The Origins of Musical Instruments
and the Legacy of Dance and Music
By Ismail Veli…….
To say that music, dance and films have not affected human behaviour and to one degree or another even changed the course of our lives would be an understatement. Instruments dance and music have no doubt changed dramatically over centuries but essentially the excitement and thrill has not. In the last century or so this has taken the form of movies and records, tapes and CD’s have revolutionized availability to the poorest household like no other period in human history. But how did it all start? Not an easy question to answer. It’s not known with any certainty but one of the earliest known form of chanting was known as the ‘Vedas’ written in the ‘Rig-Veda’ which was written in the 4th or 5th century AD, but this was believed to originate from a collection of Hindu sacred verses originating as far back as the 2nd millennium BC and incorporated into the religion much later on.

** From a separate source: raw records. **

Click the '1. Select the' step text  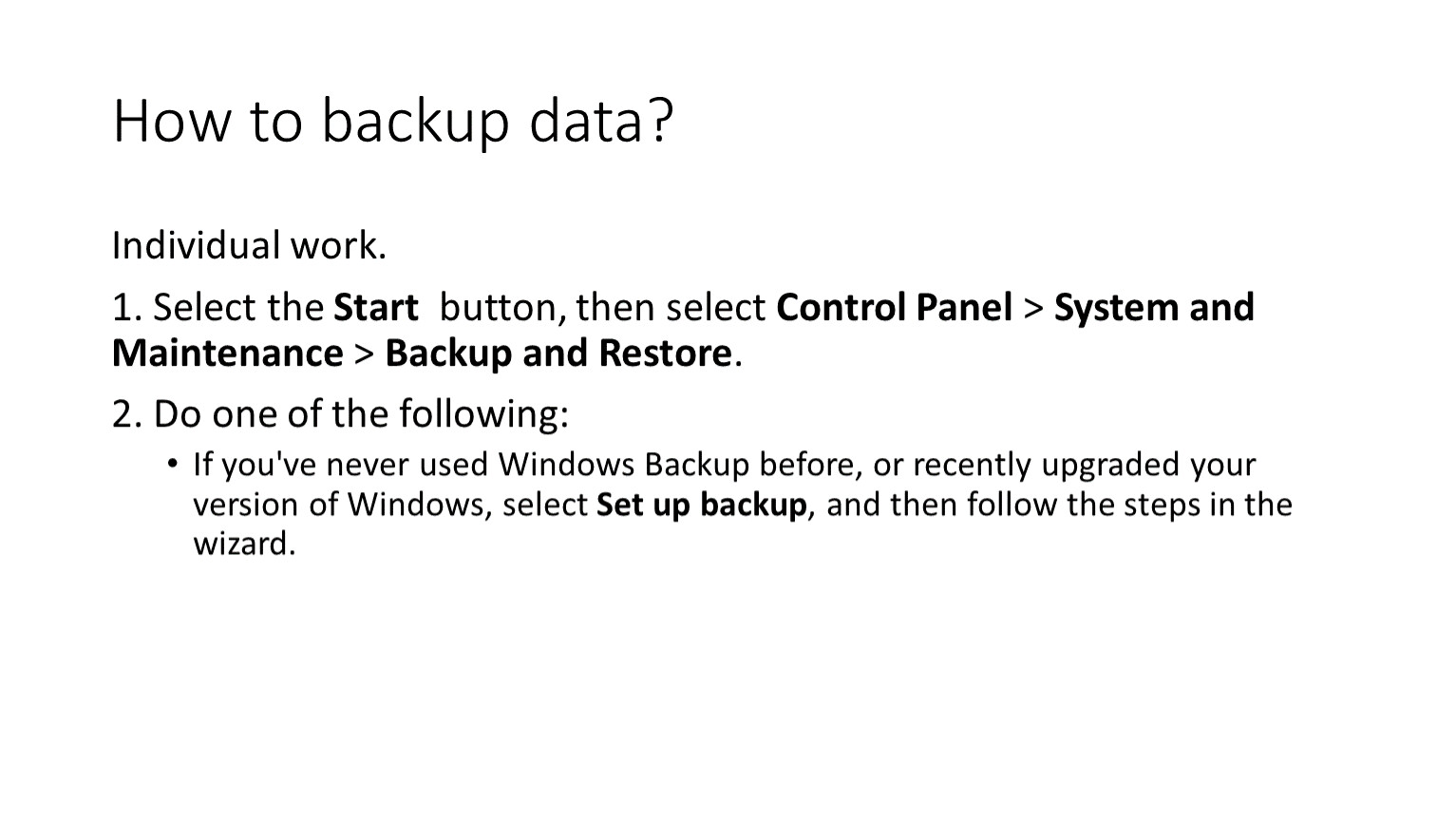pos(218,307)
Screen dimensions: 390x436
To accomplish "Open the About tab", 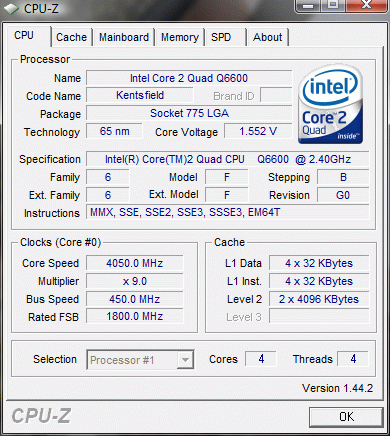I will 267,37.
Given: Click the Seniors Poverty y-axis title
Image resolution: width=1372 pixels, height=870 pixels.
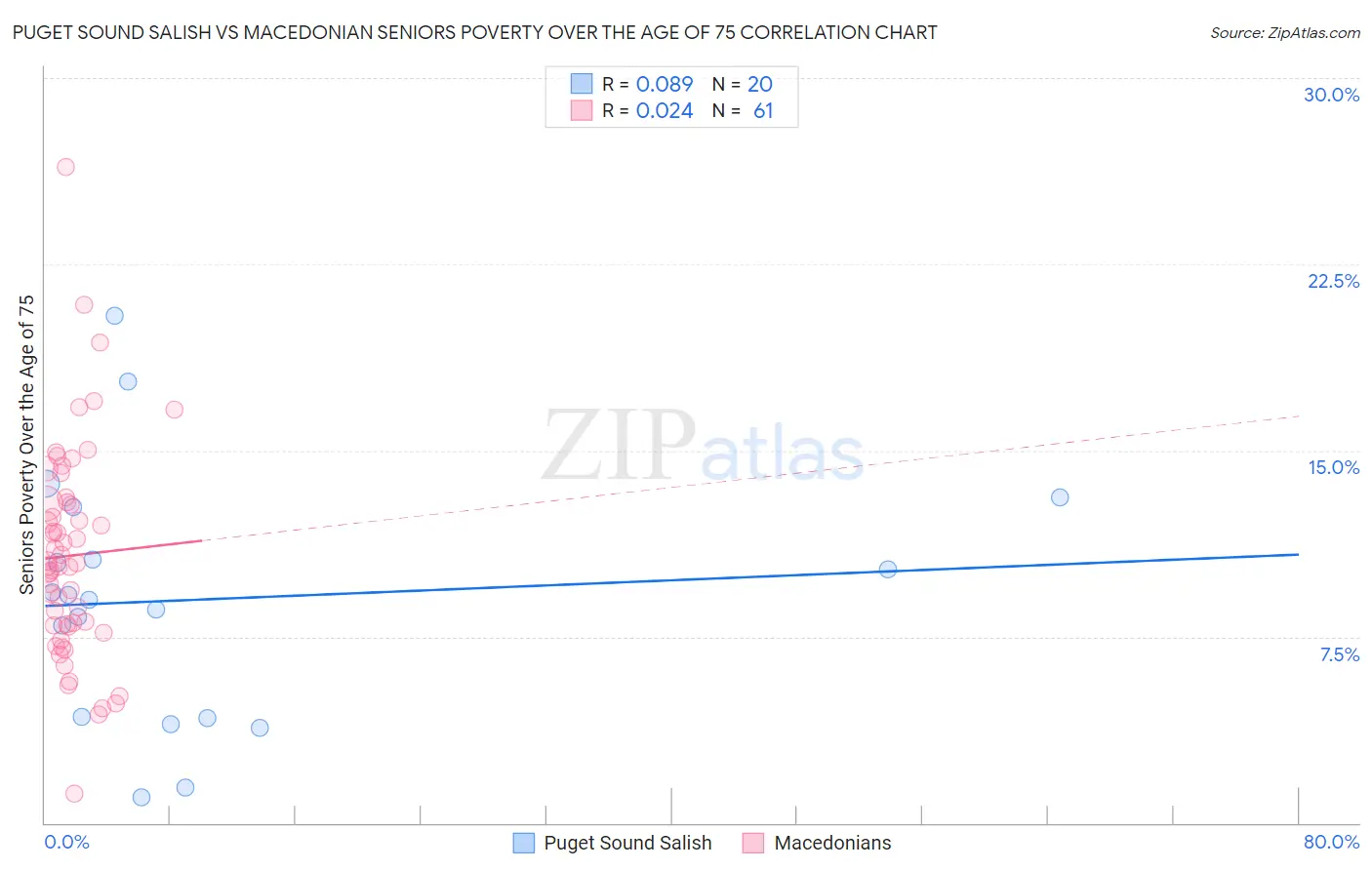Looking at the screenshot, I should [26, 445].
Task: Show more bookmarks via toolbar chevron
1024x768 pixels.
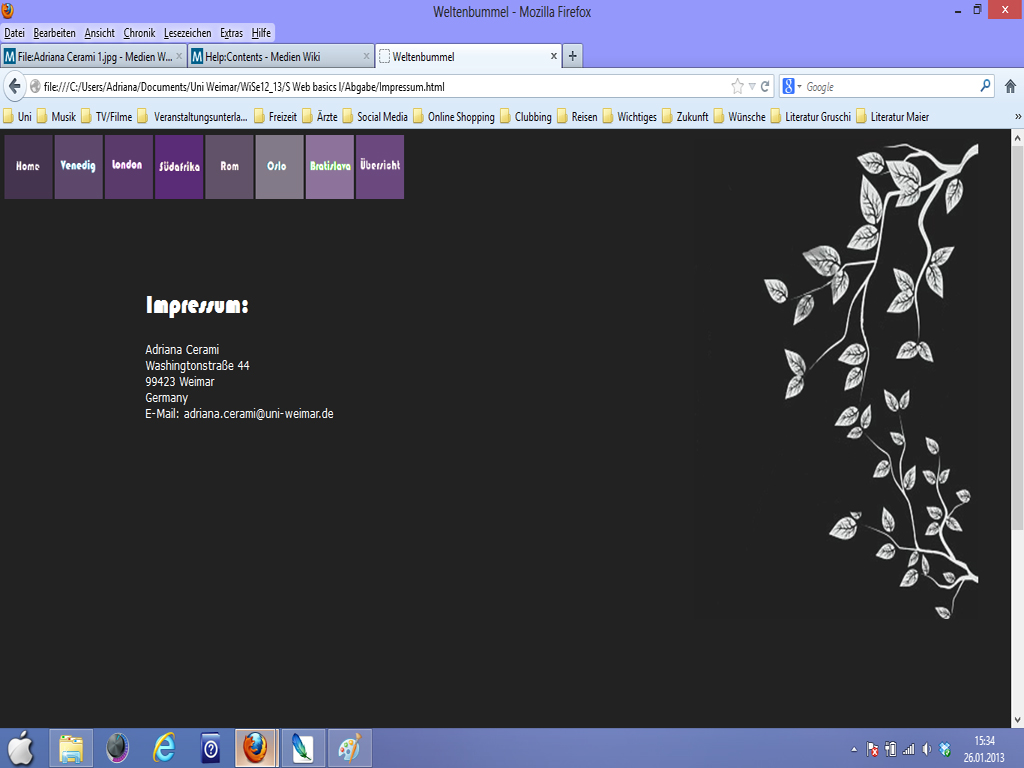Action: [1017, 116]
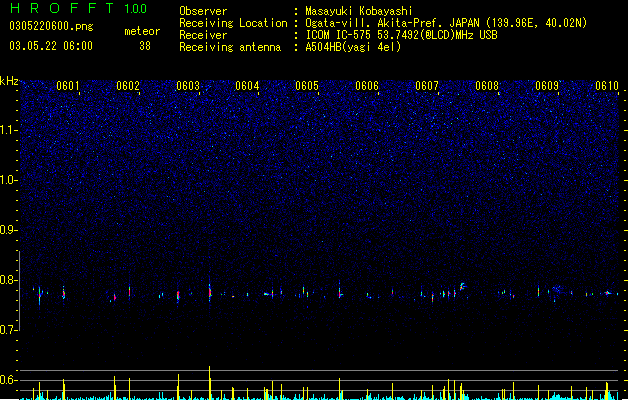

The early Christians sang their prayers in unison with simple melodies that originated from Greek and Hebrew musical tradition. Pope Gregory I ordered a review of Church music in the late 6th century AD which took the form of plainsong and named after the Pope who introduced it and was known as the ‘Gregorian chant,’
Unlike sounds and chants which naturally leave no archaeological evidence, musical instruments seem to go back much further. The oldest known instrument is the straight pipe flute found in Slovenia, this was made from a bears thigh bone with finger-holes drilled into it, and is estimated at a whopping 40-50.000 years old. The German’s dispute this as another bone flute estimated to date around 42-43.000 years was found in southern Germany in 2008. Proof that humans enjoyed sounds and music long before urbanization and developed farming. Sculptures and pottery paintings dating to 3000 BC show a wide range of wind instruments including reed pipes. These instruments became very popular in the Near East and the Greeks later adapted and improved these instruments into the double-reeded aulos. The Chinese adapted the transverse flute an instrument which is blown sideways across the mouthpiece. This dates to around the 9th century BC. This eventually reached Germany around the 12th century AD. In 1690. Johann Christophe Dennet a German instrument-maker developed this into what we know as the clarinet.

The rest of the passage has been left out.